** WHAT TO PRODUCE **
Reproduce the following items line for line, with no changes.

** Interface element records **
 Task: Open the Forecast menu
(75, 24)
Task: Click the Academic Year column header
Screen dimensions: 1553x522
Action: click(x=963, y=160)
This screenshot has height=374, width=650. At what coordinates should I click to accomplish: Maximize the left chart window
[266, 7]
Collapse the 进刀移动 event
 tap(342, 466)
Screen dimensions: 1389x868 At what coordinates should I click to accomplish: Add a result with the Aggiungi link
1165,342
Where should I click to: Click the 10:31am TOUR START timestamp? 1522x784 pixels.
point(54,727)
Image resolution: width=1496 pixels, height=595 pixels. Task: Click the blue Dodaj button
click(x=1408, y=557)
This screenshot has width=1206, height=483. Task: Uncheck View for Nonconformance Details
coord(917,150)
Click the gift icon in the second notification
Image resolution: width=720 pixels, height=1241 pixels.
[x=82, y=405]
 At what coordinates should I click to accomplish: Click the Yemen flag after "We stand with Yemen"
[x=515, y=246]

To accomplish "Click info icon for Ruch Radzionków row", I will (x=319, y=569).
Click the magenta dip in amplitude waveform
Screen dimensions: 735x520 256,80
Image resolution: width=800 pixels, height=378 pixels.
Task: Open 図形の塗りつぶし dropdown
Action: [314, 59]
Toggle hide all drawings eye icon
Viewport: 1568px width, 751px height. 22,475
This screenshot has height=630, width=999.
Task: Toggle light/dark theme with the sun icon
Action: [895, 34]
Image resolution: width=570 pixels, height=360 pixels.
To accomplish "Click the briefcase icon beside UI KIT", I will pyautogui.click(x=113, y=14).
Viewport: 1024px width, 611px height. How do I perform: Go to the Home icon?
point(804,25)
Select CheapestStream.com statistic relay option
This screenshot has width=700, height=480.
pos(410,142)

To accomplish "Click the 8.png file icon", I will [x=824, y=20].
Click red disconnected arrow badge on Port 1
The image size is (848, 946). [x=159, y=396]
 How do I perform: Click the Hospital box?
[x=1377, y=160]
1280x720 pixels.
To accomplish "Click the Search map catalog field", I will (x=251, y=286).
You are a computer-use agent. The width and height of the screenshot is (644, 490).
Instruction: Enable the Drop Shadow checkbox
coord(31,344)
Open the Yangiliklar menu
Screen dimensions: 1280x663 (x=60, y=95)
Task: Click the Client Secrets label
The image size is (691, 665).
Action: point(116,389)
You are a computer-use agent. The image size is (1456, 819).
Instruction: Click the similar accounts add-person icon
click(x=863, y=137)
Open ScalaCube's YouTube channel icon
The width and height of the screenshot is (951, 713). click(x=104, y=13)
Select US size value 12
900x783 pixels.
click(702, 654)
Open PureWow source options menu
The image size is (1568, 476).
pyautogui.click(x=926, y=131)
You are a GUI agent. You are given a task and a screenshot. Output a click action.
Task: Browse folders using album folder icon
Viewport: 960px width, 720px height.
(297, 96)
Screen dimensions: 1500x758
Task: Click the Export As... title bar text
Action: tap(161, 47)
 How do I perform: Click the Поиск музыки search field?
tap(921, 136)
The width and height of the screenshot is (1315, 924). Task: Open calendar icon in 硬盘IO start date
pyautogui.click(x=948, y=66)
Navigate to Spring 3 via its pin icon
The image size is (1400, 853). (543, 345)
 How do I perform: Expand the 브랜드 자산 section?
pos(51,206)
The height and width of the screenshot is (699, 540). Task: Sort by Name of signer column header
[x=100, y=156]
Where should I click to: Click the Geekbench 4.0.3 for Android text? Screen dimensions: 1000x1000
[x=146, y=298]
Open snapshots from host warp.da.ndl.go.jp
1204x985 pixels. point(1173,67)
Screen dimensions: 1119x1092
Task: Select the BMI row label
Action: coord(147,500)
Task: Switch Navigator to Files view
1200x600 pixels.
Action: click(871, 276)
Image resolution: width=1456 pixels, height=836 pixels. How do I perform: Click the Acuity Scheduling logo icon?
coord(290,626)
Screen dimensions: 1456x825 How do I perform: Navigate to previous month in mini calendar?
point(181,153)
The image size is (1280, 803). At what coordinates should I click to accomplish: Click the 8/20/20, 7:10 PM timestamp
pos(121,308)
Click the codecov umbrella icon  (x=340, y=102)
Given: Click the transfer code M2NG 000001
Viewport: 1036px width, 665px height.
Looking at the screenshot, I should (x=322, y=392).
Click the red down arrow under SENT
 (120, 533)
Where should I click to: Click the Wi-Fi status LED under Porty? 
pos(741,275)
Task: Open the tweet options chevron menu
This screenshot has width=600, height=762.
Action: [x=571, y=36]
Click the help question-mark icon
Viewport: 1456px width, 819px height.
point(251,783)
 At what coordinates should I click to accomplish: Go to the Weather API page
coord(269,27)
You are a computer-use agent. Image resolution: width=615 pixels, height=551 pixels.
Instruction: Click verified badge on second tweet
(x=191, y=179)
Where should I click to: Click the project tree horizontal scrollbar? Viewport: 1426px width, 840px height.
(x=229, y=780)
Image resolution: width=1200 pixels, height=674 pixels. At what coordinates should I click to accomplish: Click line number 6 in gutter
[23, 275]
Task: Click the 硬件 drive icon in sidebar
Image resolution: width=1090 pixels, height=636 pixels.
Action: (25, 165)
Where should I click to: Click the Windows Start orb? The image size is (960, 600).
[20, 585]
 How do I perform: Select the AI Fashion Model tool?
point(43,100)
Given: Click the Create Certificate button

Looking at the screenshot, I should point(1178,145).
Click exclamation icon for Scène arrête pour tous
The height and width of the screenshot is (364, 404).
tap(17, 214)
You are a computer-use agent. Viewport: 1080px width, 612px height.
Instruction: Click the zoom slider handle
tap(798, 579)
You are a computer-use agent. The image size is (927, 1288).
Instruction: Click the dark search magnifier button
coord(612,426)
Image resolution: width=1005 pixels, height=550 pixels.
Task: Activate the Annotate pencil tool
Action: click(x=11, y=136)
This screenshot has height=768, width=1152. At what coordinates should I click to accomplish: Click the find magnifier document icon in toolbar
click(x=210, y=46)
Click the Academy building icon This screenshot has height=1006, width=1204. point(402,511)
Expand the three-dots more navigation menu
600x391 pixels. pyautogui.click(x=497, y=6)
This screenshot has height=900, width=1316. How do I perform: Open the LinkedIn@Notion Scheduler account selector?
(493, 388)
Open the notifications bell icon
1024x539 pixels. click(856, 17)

** RESPONSE TO THE TASK **
 Task: Open the Forecast menu
(75, 24)
Task: Click the Academic Year column header
Screen dimensions: 1553x522
Action: click(x=963, y=160)
This screenshot has height=374, width=650. At what coordinates should I click to accomplish: Maximize the left chart window
[266, 7]
Collapse the 进刀移动 event
 tap(342, 466)
Screen dimensions: 1389x868 At what coordinates should I click to accomplish: Add a result with the Aggiungi link
1165,342
Where should I click to: Click the 10:31am TOUR START timestamp? 1522x784 pixels.
point(54,727)
Image resolution: width=1496 pixels, height=595 pixels. Task: Click the blue Dodaj button
click(x=1408, y=557)
This screenshot has width=1206, height=483. Task: Uncheck View for Nonconformance Details
coord(917,150)
Click the gift icon in the second notification
Image resolution: width=720 pixels, height=1241 pixels.
[x=82, y=405]
 At what coordinates should I click to accomplish: Click the Yemen flag after "We stand with Yemen"
[x=515, y=246]

To accomplish "Click info icon for Ruch Radzionków row", I will (x=319, y=569).
Click the magenta dip in amplitude waveform
Screen dimensions: 735x520 256,80
Image resolution: width=800 pixels, height=378 pixels.
Task: Open 図形の塗りつぶし dropdown
Action: [314, 59]
Toggle hide all drawings eye icon
Viewport: 1568px width, 751px height. 22,475
This screenshot has height=630, width=999.
Task: Toggle light/dark theme with the sun icon
Action: [895, 34]
Image resolution: width=570 pixels, height=360 pixels.
To accomplish "Click the briefcase icon beside UI KIT", I will pyautogui.click(x=113, y=14).
Viewport: 1024px width, 611px height. How do I perform: Go to the Home icon?
point(804,25)
Select CheapestStream.com statistic relay option
This screenshot has width=700, height=480.
pos(410,142)

To accomplish "Click the 8.png file icon", I will [x=824, y=20].
Click red disconnected arrow badge on Port 1
The image size is (848, 946). [x=159, y=396]
 How do I perform: Click the Hospital box?
[x=1377, y=160]
1280x720 pixels.
To accomplish "Click the Search map catalog field", I will (x=251, y=286).
You are a computer-use agent. The width and height of the screenshot is (644, 490).
Instruction: Enable the Drop Shadow checkbox
coord(31,344)
Open the Yangiliklar menu
Screen dimensions: 1280x663 (x=60, y=95)
Task: Click the Client Secrets label
The image size is (691, 665).
Action: point(116,389)
You are a computer-use agent. The image size is (1456, 819).
Instruction: Click the similar accounts add-person icon
click(x=863, y=137)
Open ScalaCube's YouTube channel icon
The width and height of the screenshot is (951, 713). click(x=104, y=13)
Select US size value 12
900x783 pixels.
click(702, 654)
Open PureWow source options menu
The image size is (1568, 476).
pyautogui.click(x=926, y=131)
You are a GUI agent. You are given a task and a screenshot. Output a click action.
Task: Browse folders using album folder icon
Viewport: 960px width, 720px height.
(297, 96)
Screen dimensions: 1500x758
Task: Click the Export As... title bar text
Action: tap(161, 47)
 How do I perform: Click the Поиск музыки search field?
tap(921, 136)
The width and height of the screenshot is (1315, 924). Task: Open calendar icon in 硬盘IO start date
pyautogui.click(x=948, y=66)
Navigate to Spring 3 via its pin icon
The image size is (1400, 853). (543, 345)
 How do I perform: Expand the 브랜드 자산 section?
pos(51,206)
The height and width of the screenshot is (699, 540). Task: Sort by Name of signer column header
[x=100, y=156]
Where should I click to: Click the Geekbench 4.0.3 for Android text? Screen dimensions: 1000x1000
[x=146, y=298]
Open snapshots from host warp.da.ndl.go.jp
1204x985 pixels. point(1173,67)
Screen dimensions: 1119x1092
Task: Select the BMI row label
Action: coord(147,500)
Task: Switch Navigator to Files view
1200x600 pixels.
Action: click(871, 276)
Image resolution: width=1456 pixels, height=836 pixels. How do I perform: Click the Acuity Scheduling logo icon?
coord(290,626)
Screen dimensions: 1456x825 How do I perform: Navigate to previous month in mini calendar?
point(181,153)
The image size is (1280, 803). At what coordinates should I click to accomplish: Click the 8/20/20, 7:10 PM timestamp
pos(121,308)
Click the codecov umbrella icon  (x=340, y=102)
Given: Click the transfer code M2NG 000001
Viewport: 1036px width, 665px height.
Looking at the screenshot, I should (x=322, y=392).
Click the red down arrow under SENT
 (120, 533)
Where should I click to: Click the Wi-Fi status LED under Porty? 
pos(741,275)
Task: Open the tweet options chevron menu
This screenshot has width=600, height=762.
Action: [x=571, y=36]
Click the help question-mark icon
Viewport: 1456px width, 819px height.
point(251,783)
 At what coordinates should I click to accomplish: Go to the Weather API page
coord(269,27)
You are a computer-use agent. Image resolution: width=615 pixels, height=551 pixels.
Instruction: Click verified badge on second tweet
(x=191, y=179)
Where should I click to: Click the project tree horizontal scrollbar? Viewport: 1426px width, 840px height.
(x=229, y=780)
Image resolution: width=1200 pixels, height=674 pixels. At what coordinates should I click to accomplish: Click line number 6 in gutter
[23, 275]
Task: Click the 硬件 drive icon in sidebar
Image resolution: width=1090 pixels, height=636 pixels.
Action: (25, 165)
Where should I click to: Click the Windows Start orb? The image size is (960, 600).
[20, 585]
 How do I perform: Select the AI Fashion Model tool?
point(43,100)
Given: Click the Create Certificate button

Looking at the screenshot, I should point(1178,145).
Click exclamation icon for Scène arrête pour tous
The height and width of the screenshot is (364, 404).
tap(17, 214)
You are a computer-use agent. Viewport: 1080px width, 612px height.
Instruction: Click the zoom slider handle
tap(798, 579)
You are a computer-use agent. The image size is (927, 1288).
Instruction: Click the dark search magnifier button
coord(612,426)
Image resolution: width=1005 pixels, height=550 pixels.
Task: Activate the Annotate pencil tool
Action: click(x=11, y=136)
This screenshot has height=768, width=1152. At what coordinates should I click to accomplish: Click the find magnifier document icon in toolbar
click(x=210, y=46)
Click the Academy building icon This screenshot has height=1006, width=1204. point(402,511)
Expand the three-dots more navigation menu
600x391 pixels. pyautogui.click(x=497, y=6)
This screenshot has height=900, width=1316. How do I perform: Open the LinkedIn@Notion Scheduler account selector?
(493, 388)
Open the notifications bell icon
1024x539 pixels. click(856, 17)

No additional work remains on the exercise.